This is a very good description of what it can feel like, of course experiencing it for oneself in necessary to understand.

However, like Paine said, I look at it from a chemical, psychological perspective. I don't understand people who think in terms of religion or spirituality, especially regarding a trip. The fact is that your brain is not transcending to a higher level but is actually functioning incorrectly and below normal.


----------



## Brightpaperwarewolf (Oct 16, 2008)

Thomas Paine said:


> But couldn't that be more of a reflection of where you were at psychologically, rather then the drug itself? I believe in trying to use what you find on a trip, to better yourself. So if I had a trip where I felt those feelings, then I would decide that there must be something wrong with how I'm looking at life, and I must not be happy with the way I'm going through life, so it's time to make some sort of a change in order to become happy again.
> 
> I have only tripped around 20 - 30 times though, and only LSD, Mushrooms, Chemical Fumes, and THC (it's possible with THC if you eat enough), so I can't honestly say that I understand what you "saw". I still think that whatever you "see" on a trip is a reflection of what your subconscious wants to see though, and not necessarily the way things are in reality. If you put too much stock into what you "see" on a trip, it's the same as putting too much stock into what you "see" in a dream or nightmare.
> 
> Maybe though, do you have trouble deciding which is reality sometimes? I still remember the most intense spray paint trip that I ever had (BTW, don't do this it can kill you and your brain, lungs, etc...) I reached the point where I "experienced God", or more like what I thought it was like looking at reality from God's perspective. What I "saw"/felt was so indescribable and amazing that I still sometimes have trouble dismissing it as just a hallucination. But now that I'm older (I was only 13-14 at the time) I have a better understanding of neurology and psychology and can explain it that way. The same with all of the negative things that I "saw"/felt.


I don't blame the drug at all because it could bring great benefits and great insight, more of my appetite for drugs. But if you end up tripping from weekend to weekend for a long period of time, it'll impact your psychological state, no doubt about it, the blend between reality and that type of thinking becomes blurred.

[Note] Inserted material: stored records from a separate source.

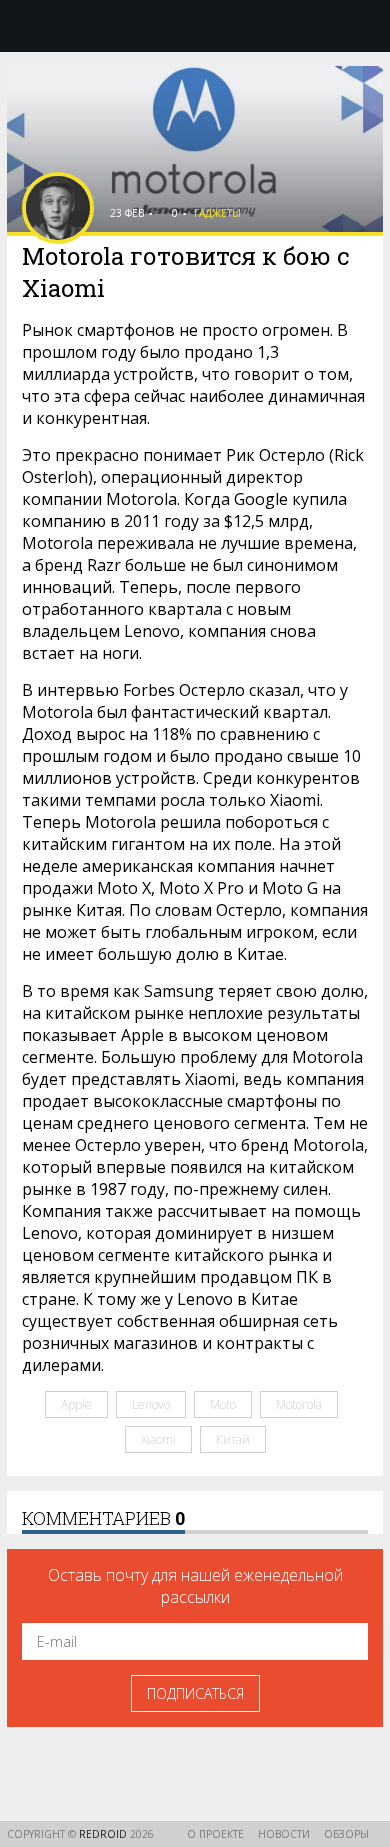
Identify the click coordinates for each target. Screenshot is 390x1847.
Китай (233, 1439)
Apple (76, 1404)
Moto (223, 1404)
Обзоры (346, 1834)
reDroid (104, 1834)
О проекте (215, 1834)
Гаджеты (217, 213)
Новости (284, 1834)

Drugs are inanimate objects, it's not going to do anything sitting there, until someone takes them. Also repeated experiences has diminishing returns, even after periods of not using them. You become use to the feelings of what psychedelics produce and it's becomes another trip. Imagine a musician who starts playing on the street, the enthusiasm at first just from the joy of playing music, he tries his best to perform to the audience any money that comes would be much appreciated because he's doing it for the music. Fast forward years later, he's still playing, he's old, his voice starts to become cranky, he doesn't try as hard and sounds like ****, and even if someone gives him a dollar, he's like "you cheap *******." That's the danger of psychedelics when you start doing it frequently and often. You even start to see through the perspective that psychedelics start to offer and you don't take it as seriously, it's just becomes another trip. I only done psychedelics since I was 17 to a little bit before I had cancer when I was 23, then I tripped a couple more times and the trips were kinda horrible, especially the last one when I tripped at a Phish show. Maybe I'm truly an *******, but it's the day I stopped believing in all these "the world is beautiful place, world peace" kind of crap. It's kinda ironic actually.

I'm not saying when you had bad trips, it's the end of the world and has life-time impact. It just it has the potential to take you and break your mind further away from where you want you want to be.


----------



## jim_morrison (Aug 17, 2008)

Let's see what doctorofmind has to say on the issue, lol he looks like he's on them.

LSD -





and MDMA -


----------



## Thomas Paine (Mar 29, 2008)

jim_morrison said:


> Let's see what doctorofmind has to say on the issue, lol he looks like he's on them.
> 
> LSD -
> 
> ...


LMAO. Is he a comedian? And he definitely talks like he's on _something_.


----------



## Thomas Paine (Mar 29, 2008)

somethinginthewind said:


> The threads that get locked down immediately and the threads that get left open amaze me. :roll


Take it easy on them. Running a dictatorship is hard work.


----------



## meyaj (Sep 5, 2009)

MDMA supposedly has significant oxytocin effects, which explains that "bond" you feel with everyone and everything on it. It would definitely be an amazing psychotherapeutic tool, ESPECIALLY for stuff like social anxiety. I'm afraid to tell my psychiatrist and therapist stuff half the time, but MDMA has a way of making you really love yourself and trust others, and I think that would be invaluable in psychotherapy.


----------



## jim_morrison (Aug 17, 2008)

The oxytocin effect is supposedly due to the powerful 5HT1A stimulation,

http://en.wikipedia.org/wiki/Releasing_agent

Check out the table, at 72 nM the 5HT release is pretty immense compared to most of the other agents on the chart (atleast the commonly used ones.)


----------



## meyaj (Sep 5, 2009)

Hate to resurrect this thread but I had the opportunity to take some again today (haven't taken an illegal drug in quite a while), and I took 1/3rd of a hit. Not enough to get visuals or any of those psychedelic thought patterns...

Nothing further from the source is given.